Slipknot, on the other hand, are the real deal. Lean, mean, entertaining – with that many red-jumpsuited freaks on stage, how couldn’t they be? They squealed and thudded and every song felt individual and the masks were a perfect dissociative device upon which their fans could project their own neuroses and I finally got this damn band. Well done.

Staind, however, I don’t think I’ll ever get. There was a solid crowd, clear sound, and they certainly had chops. But there is absolutely nothing special about this 15-million-album-selling band. Their lyrics and music and deliver are without flair. They’re your cousin’s mate’s hard rock band, with far more technical skill.

So I wander over to see British metalcore outfit Your Demise, for whom I’ve previously had an affection. On albums they seemed a little more dark and inventive than most, but no one told the four goony lads in flat-bill caps and giant shorts on stage, who banged out bro-core while over-hormoned boys attempted to punch the shit out of everyone in the pit. Sad to see them play above Hatebreed.

Unearth had a tiny crowd, but these metalcore dudes had a massive, respectful pit from where I could see. Better.
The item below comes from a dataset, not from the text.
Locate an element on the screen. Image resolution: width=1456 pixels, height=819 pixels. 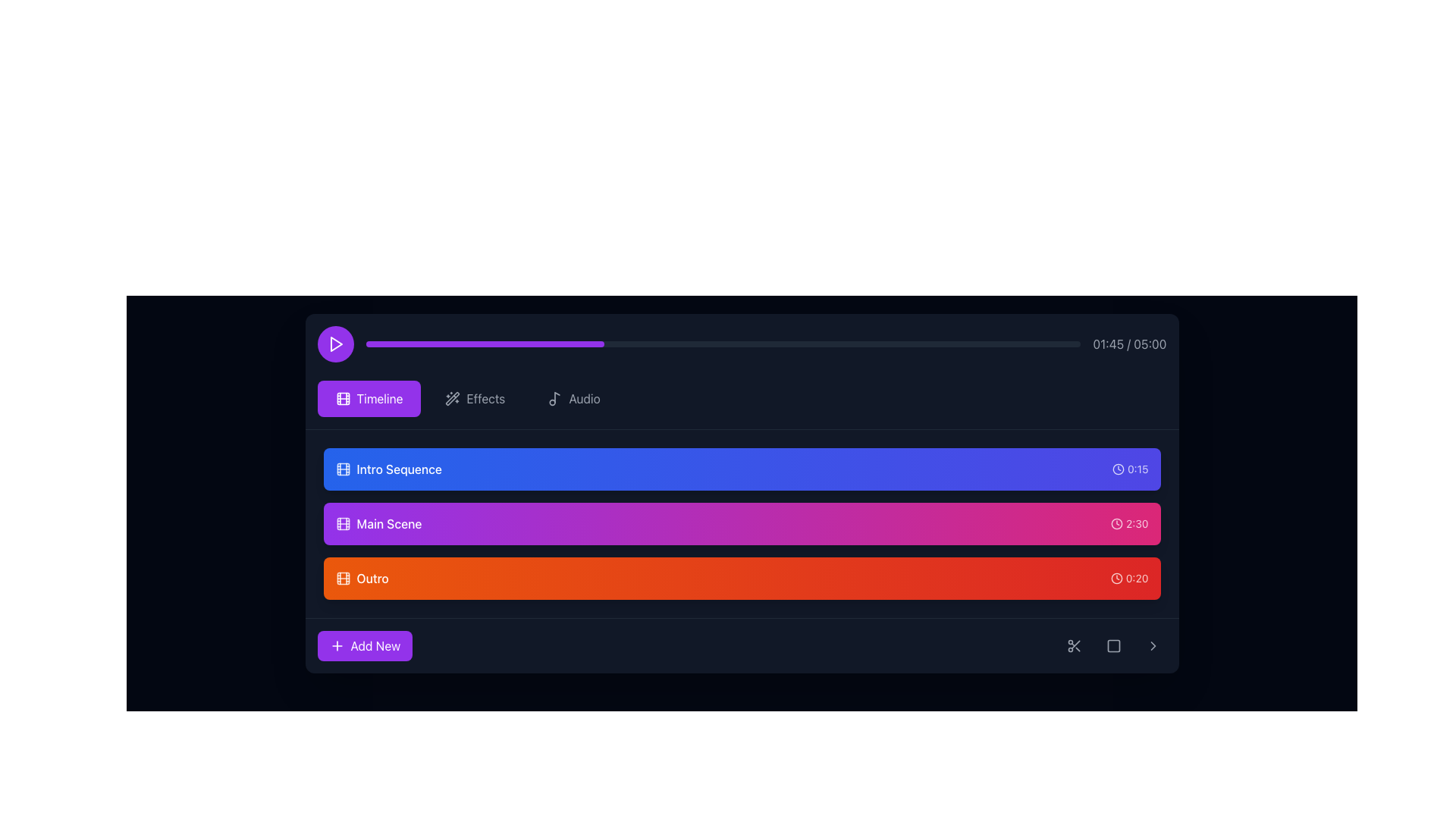
the 'Main Scene' interactive block is located at coordinates (742, 522).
To System Of A Down – what Dr Frankenstein would make if concocting a metal band. Four men with unconventional facial hair and no style, spasming switching between baby talk opera and breakdowns for 90 minutes. Initially, it was hard to tell if they were having technical issues or that’s just how they write songs. Regardless, I am wrong and the crowd went mental for it.

To avoid having to sit through a movie length performance of schizoid Armenian-American primal screaming, I dipped over to check out Swedish black metal wizards Watain. I was greeted by candles, then flaming tridents and inverted crosses, and black metal which rocked far harder than it had any right to. Excellent. And I returned to have a look at Machine Head (by far the most popular band if you were taking tee-shirts into account) but after a little bit of individual guitar wankery and not hearing anything from The Blackening  or Burn My Eyes, it was time to finish my evening.

I’ve missed seeing Sweden’s Raised Fist due to misfortune so many times, that it was a relief to see them machine-gun out a set of weapons-grade hardcore. Rightly, their performance was a sharp, tight, and heavy as their albums, with a boxing-fit Alle Hagman breaking out headhigh scissor kicks on the regular and barking about their 20 years in the biz. Thing is, as their closing set wore on, he actually appeared angry. Furious, in fact. And genuinely so, tossing his mic from one end of the stage over an amp on the other and kicking over two more. It wasn’t like the testosterone pantomime that metal and Soundwave is based on. It was actually energising.